Library Language Purpose
Nashpy Python Two-player game solving (support enumeration, vertex enumeration, Lemke-Howson)
Gambit C++/Python Extensive and normal-form game computation
OpenSpiel C++/Python RL and game theory research (DeepMind)
PettingZoo Python Multi-agent RL environments
RLlib Python Scalable multi-agent RL (Ray)
CVXPY Python LP/SOCP formulations of zero-sum and robust games

Quick Start with Nashpy

import nashpy as nash
import numpy as np

# Define a 2-player game (Battle of the Sexes)
A = np.array([[3, 0], [0, 2]])  # Player 1 payoffs
B = np.array([[2, 0], [0, 3]])  # Player 2 payoffs

game = nash.Game(A, B)

# Find all Nash equilibria via support enumeration
equilibria = list(game.support_enumeration())
for eq in equilibria:
    sigma1, sigma2 = eq
    print(f"P1: {sigma1}, P2: {sigma2}")
    print(f"Expected payoffs: {game[sigma1, sigma2]}")

# Output:
# P1: [1. 0.], P2: [1. 0.]       — (Opera, Opera)
# P1: [0. 1.], P2: [0. 1.]       — (Football, Football)
# P1: [0.6 0.4], P2: [0.4 0.6]   — Mixed NE

Summary of Key Connections

Game Theory in the Optimization Landscape
==========================================

                    LP Duality (Ch 04-05)
                         |
                    Minimax Theorem (§3)
                    /           \
           Zero-Sum Games    Robust Optimization (§9.5)
                |                    |
         LP Formulation      Convex Optimization (Ch 05)
                |
        Algorithmic GT (§7)
           /        \
    Potential Games   PoA/PoS
         |                \
    Congestion Games    Network Design
         |
    Convex Program (Wardrop)

    Mechanism Design (§6)        Learning in Games (§8)
         |                            |
    Auction Theory              Online Convex Opt
         |                            |
    Task Allocation (§9.1)      No-Regret Algorithms
                                      |
                                MARL (§9.6)
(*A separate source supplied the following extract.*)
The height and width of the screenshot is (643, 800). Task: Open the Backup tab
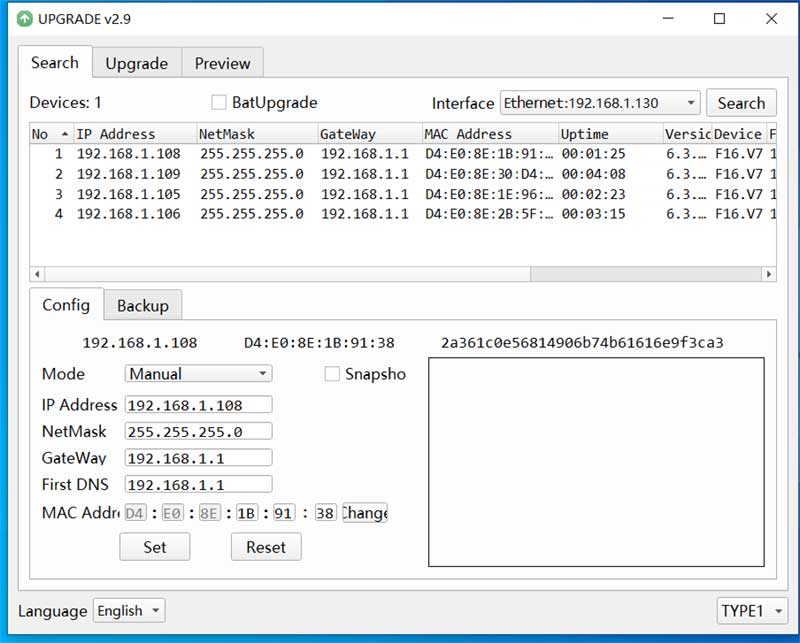[x=143, y=305]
Core takeaway: Game theory extends optimization from a single decision-maker to multiple interacting agents. The minimax theorem connects to LP duality, potential games reduce multi-agent problems to single-agent optimization, and learning in games connects to online convex optimization. In robotics, these ideas underpin task allocation, adversarial planning, and multi-agent coordination.